The bottom line of the budget was a concern for board members. School Superintendent Vic Wilson said several factors that caused the budget problems included a budgeted $844,000 utility cost of the new high school, adding a technology budget of $280,000 and some much needed repairs at existing schools.

“We’re trying to drill down exactly what’s causing us to go over budget,” Wilson said during a budget hearing on Thursday. “The utilities at the new high school could be one of the factors. It could be that we’re having to make many one-time expenditures this year.”

Chief school financial officer Jonathan Craft said he anticipates that the school system will have more than three and two-thirds months of operating expenses at the end of the 2013-2014 budget cycle. School systems are required by the state to have at least one month of reserves.

“All of our numbers are extremely conservative at this point,” Craft said Thursday. “We’d rather give you the worst-case scenario up front.”

The general fund is expected to have $8.35 million in general fund reserves when the fiscal year ends Sept. 30. That is a decrease of $1.24 million from a year ago.

Craft told board members Monday night that the majority of this year’s decrease was due an accounting issue. While doing the budget, Craft and interim CSFO Lisa McMurray determined that $1.1 million that will be used for debt service payments was placed in the general fund.

That money has since been moved out of the general fund and is reflected in the FY2013 ending balance.
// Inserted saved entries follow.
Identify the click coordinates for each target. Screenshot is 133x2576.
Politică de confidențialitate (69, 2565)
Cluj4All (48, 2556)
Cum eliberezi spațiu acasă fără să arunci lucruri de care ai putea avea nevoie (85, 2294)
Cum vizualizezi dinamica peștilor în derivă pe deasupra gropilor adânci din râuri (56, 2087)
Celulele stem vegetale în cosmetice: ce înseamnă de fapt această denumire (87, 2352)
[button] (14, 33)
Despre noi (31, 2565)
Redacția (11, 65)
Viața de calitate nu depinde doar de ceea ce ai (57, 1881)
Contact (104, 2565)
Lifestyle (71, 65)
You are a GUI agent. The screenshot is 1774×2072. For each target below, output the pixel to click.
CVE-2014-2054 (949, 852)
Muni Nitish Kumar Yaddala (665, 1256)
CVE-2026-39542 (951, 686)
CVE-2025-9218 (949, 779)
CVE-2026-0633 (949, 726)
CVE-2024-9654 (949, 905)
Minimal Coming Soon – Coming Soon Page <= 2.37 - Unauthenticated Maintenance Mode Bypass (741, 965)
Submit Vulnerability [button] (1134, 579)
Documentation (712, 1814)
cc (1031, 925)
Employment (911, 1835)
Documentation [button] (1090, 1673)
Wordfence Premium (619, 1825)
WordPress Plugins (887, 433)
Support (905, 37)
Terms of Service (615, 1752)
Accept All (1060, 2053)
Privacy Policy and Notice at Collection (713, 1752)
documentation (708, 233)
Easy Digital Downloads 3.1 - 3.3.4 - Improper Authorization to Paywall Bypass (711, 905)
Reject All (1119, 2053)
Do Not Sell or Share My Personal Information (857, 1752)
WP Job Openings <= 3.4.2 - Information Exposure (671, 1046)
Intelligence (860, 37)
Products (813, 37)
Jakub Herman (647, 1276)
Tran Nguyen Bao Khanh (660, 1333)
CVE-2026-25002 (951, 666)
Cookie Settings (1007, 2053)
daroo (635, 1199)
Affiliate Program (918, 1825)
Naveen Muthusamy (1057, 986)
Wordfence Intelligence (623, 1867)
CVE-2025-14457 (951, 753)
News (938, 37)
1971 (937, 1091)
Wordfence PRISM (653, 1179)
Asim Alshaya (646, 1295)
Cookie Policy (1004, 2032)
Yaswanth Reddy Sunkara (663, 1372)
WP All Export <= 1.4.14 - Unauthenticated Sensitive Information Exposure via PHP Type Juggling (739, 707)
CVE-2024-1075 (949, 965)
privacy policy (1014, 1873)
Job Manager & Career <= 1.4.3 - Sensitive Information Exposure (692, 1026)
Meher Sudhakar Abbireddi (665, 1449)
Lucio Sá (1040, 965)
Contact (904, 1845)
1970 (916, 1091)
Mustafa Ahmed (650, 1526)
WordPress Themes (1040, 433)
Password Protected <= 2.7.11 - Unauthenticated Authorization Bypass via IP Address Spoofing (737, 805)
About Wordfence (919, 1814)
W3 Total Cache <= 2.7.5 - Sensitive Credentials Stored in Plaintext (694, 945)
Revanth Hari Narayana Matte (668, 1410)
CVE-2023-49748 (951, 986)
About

At the end of next year, the general fund reserve is expected to fall $892,000 to $7.46 million.

Wilson told school board members that they will look for ways to cut costs across the board. He even suggested giving principals incentives for energy conservation to help reduce utility costs.

He also suggested finding additional sources of funding. One program was the Impact Aid program, which will give school systems money based on how many of the students’ parents work at Redstone Arsenal.

Wilson said it could add $300,000 to $500,000 in revenue.

Board member Jennifer Sittason said the system was denied funding from the program in the past.

“Right now, we’re exploring every option that we can,” Wilson said. “The worst thing they can tell us is ‘no.’”

The school system is expected to receive $31.4 million in total revenue, $23.3 million of which will be allocated for the general fund.

Total expenses are expected to be $31.8 million with $24.1 million allocated to come from the general fund.

When other fund sources and revenues are combined, the revenue deficiency rose to $892,000.

Randy Garrison contributed to this report.